5. Log in Grafana (http://0.0.0.0:3000/) with admin login and password.

**Step 2: Set up Grafana and Prometheus connection**
1. Click “Connections” -> “Add new connection” in the tab on the left.
2. Type Prometheus, click on Prometheus.
3. Click in the upper right corner “Add new data source”
4. In the settings enter the URL http://prometheus:9090
5. Click “Save & test” at the end.

**Step 3: Add a dashboard**
1. Go to the Dashboards tab in the tabik on the left.
2. Click “Create Dashboard” -> “Add visualization” -> “Prometheus”.
3. Set the configuration as on the screenshot.
![](images/dash_1.png)
4. Enter the name of the chart and click “Apply” as shown on the screen.
![](images/dash_2.png)
5. Click on the floppy disk sign (screenshot), enter the name of the dashboard “Data Drift”.
![](images/dash_3.png)
6. Check that the new “Data Drift” dashboard is available in the Dashboards tab.
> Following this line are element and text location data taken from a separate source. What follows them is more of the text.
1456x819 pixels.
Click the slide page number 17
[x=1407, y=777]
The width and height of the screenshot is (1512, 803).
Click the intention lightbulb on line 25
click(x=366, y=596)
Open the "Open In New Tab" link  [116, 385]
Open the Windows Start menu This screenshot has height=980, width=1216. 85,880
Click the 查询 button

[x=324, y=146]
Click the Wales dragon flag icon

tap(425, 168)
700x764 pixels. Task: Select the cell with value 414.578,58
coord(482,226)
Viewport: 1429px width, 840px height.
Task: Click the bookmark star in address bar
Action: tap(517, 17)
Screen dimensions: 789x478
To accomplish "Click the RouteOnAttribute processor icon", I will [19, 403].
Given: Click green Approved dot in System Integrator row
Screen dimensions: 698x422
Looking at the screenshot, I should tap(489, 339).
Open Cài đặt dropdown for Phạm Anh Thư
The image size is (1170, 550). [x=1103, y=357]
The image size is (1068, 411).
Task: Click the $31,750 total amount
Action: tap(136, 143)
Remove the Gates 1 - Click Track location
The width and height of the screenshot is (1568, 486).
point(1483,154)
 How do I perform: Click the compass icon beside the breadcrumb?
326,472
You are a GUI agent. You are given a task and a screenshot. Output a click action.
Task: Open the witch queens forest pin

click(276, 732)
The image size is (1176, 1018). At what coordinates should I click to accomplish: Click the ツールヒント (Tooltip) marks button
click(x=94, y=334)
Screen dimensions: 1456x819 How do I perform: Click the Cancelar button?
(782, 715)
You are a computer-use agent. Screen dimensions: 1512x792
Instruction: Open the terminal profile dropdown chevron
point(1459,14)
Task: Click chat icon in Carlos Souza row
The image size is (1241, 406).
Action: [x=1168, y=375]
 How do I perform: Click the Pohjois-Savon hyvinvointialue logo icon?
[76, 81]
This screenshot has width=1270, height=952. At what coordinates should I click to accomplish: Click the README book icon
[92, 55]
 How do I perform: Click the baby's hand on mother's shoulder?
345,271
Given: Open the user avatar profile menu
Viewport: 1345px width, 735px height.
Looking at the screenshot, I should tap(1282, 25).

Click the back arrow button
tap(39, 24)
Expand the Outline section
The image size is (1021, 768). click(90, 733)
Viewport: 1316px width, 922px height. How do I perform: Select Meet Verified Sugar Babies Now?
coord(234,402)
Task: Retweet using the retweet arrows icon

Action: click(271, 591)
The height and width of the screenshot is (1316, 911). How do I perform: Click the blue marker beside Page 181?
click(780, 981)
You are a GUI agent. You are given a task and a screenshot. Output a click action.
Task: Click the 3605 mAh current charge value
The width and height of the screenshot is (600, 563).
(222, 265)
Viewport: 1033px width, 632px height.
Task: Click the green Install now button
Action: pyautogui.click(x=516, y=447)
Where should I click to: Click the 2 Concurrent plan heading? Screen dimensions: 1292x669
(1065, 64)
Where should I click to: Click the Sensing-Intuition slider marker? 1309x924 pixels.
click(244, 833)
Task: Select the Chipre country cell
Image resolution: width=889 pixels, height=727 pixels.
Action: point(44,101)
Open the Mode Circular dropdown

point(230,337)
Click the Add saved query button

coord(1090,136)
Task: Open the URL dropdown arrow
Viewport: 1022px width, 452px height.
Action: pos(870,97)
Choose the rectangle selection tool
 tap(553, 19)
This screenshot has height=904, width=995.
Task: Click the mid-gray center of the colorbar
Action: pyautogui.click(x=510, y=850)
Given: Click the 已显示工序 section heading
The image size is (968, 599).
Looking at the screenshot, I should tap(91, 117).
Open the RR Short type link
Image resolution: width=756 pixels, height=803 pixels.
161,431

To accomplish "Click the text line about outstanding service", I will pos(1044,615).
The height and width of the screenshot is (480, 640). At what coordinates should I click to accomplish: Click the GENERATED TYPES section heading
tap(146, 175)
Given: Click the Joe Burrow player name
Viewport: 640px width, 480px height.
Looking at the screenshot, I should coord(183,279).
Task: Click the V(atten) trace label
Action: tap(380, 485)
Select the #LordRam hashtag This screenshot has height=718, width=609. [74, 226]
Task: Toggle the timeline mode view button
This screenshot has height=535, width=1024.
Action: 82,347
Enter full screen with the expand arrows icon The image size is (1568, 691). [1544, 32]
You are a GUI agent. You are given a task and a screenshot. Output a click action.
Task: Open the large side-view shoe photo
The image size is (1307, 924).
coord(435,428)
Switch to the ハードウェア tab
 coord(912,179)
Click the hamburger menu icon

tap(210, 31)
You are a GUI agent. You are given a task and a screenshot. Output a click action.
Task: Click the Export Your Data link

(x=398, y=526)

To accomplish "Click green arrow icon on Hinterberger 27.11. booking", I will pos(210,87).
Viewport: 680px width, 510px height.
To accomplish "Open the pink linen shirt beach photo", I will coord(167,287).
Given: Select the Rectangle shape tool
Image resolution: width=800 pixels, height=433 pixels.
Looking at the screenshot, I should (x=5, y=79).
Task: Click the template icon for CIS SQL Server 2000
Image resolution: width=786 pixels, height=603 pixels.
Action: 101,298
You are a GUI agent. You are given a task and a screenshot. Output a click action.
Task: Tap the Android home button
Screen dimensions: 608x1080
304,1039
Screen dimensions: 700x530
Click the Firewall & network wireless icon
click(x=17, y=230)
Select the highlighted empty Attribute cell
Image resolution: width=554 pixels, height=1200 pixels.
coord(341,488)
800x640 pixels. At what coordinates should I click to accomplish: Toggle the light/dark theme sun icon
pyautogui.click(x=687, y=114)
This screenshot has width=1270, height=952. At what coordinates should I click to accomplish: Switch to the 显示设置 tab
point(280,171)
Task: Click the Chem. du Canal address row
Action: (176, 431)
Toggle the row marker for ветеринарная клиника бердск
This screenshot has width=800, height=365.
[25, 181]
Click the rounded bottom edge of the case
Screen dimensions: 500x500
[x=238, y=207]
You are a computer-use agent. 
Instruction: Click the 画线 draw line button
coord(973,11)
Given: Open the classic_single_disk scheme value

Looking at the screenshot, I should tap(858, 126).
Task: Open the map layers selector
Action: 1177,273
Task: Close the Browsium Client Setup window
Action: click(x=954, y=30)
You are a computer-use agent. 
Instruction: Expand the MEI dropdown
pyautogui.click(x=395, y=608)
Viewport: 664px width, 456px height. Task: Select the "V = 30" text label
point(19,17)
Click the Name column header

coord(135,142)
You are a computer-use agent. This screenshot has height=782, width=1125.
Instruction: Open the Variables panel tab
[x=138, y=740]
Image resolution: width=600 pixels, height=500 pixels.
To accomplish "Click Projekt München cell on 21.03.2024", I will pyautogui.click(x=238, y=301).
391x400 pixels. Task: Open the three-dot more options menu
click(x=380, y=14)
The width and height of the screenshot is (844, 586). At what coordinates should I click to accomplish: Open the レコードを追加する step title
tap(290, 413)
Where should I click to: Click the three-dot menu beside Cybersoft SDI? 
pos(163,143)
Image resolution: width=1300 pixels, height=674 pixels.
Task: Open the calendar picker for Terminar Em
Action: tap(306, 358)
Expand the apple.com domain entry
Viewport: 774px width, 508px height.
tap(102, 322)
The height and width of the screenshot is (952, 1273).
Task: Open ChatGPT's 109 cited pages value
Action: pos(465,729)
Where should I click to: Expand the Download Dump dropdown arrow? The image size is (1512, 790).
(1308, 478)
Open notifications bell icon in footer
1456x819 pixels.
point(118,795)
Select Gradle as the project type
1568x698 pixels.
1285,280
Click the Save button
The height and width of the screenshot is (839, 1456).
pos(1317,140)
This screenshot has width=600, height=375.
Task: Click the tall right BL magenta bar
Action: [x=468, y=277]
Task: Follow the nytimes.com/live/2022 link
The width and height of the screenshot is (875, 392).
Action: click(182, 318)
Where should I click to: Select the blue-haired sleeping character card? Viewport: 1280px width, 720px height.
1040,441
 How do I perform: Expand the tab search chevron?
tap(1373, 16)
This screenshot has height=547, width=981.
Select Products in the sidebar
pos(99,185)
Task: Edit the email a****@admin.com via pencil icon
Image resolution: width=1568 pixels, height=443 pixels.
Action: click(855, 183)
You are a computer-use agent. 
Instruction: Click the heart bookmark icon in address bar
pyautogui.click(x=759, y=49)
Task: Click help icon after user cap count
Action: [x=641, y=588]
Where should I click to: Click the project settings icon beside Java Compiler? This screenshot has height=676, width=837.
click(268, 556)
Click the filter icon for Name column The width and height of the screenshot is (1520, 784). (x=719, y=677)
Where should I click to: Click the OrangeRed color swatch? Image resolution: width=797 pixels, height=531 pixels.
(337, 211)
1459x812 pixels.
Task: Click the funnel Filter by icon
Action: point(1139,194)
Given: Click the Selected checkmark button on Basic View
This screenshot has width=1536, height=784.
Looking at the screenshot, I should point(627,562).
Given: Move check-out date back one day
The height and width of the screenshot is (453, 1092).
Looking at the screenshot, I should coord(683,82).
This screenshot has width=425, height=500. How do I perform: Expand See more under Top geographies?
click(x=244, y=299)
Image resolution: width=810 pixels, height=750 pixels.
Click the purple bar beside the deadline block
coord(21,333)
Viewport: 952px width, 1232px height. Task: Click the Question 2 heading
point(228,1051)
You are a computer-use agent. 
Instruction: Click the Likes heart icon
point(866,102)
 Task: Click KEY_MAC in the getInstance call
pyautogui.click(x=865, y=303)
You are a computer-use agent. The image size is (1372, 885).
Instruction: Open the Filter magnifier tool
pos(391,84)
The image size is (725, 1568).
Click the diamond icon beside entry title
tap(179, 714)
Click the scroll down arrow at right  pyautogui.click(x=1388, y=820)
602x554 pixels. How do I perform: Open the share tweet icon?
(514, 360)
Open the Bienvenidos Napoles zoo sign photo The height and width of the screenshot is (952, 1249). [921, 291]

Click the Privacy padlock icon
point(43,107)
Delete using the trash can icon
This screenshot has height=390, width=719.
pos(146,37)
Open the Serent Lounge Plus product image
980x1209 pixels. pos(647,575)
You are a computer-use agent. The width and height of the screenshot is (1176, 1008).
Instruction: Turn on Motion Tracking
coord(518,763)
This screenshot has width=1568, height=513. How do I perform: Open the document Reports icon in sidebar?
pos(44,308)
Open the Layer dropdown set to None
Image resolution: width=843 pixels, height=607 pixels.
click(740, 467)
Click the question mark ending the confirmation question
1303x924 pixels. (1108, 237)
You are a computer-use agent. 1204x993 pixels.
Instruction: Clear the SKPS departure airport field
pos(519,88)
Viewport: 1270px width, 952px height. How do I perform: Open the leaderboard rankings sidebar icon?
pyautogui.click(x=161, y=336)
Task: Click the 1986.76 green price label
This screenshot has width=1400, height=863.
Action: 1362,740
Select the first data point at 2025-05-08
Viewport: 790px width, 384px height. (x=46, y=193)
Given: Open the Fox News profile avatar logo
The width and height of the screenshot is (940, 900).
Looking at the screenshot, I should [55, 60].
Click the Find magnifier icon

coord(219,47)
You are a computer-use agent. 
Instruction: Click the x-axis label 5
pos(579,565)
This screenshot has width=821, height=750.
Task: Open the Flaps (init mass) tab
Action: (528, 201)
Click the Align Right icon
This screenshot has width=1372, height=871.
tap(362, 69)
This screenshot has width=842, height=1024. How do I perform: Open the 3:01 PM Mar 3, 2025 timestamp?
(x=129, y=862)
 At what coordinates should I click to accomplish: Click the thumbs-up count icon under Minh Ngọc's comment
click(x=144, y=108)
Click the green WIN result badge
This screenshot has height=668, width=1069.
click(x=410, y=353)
**Step 4: Customize Alerting**.
1. Let's add a new alerting point in the form of a telegram bot. To do this, select “Alerting” -> “Concat points” in the tab on the left.
2. Set the configuration as in the example on the screenshot. Set your Chat ID, the one in the example is not existing. Click on the Test button and check that the message came to the chat with the corresponding Chat ID.
![](images/dash_4.png)

**Step 5: Add a rule to send the alert**
1. Go to “Alerting” -> “Alert rules” tab in the left tab.
2. Click on the “New alert rule” button.
3. Choose a name for the rule, and choose which metric the alerting will look at. The example in the screenshot below.
![](images/dash_5.png)
4. Specify that we should look at the last (Last) record of the metric, and alerter if its value is less than 0.05. The example on the screenshot.
![](images/dash_6.png)
4. In the “Set evaluation behavior” item set “Pending period” to 10s. This means that the rule will be checked every 10 seconds. Set the rest of the values according to the screenshot below.
![](images/dash_8.png)
5. Please set the drift_threshold_detected label to true if the rule is triggered.
![](images/dash_7.png)
6. Change the alert template in the “Add annotations” section if desired.
7. Next, click “Save rule and exit”.

**Step 6: Customize Notification Policies**
1. Go to the “Alerting” -> “Notification policies” tab in the left tab.
2. Click “New nested policy” and fill in the data in the box similar to the screenshot.
![](images/dash_9.png)
3. click “Save policy”

**Step 7: Check alerts**.
1. Rename the dataset “bike_sharing_dataset_4.csv.off” -> “bike_sharing_dataset_4.csv”.
2. Run the DAG “simple_detector”.
3. Check on the dashboard that the metrics have changed
![](images/dash_10.png)
4. Check that alerts are lit in Grafana, and wait for them in Telegram
![](images/dash_11.png)

Alert in Telegram channel:
![](images/dash_12.png)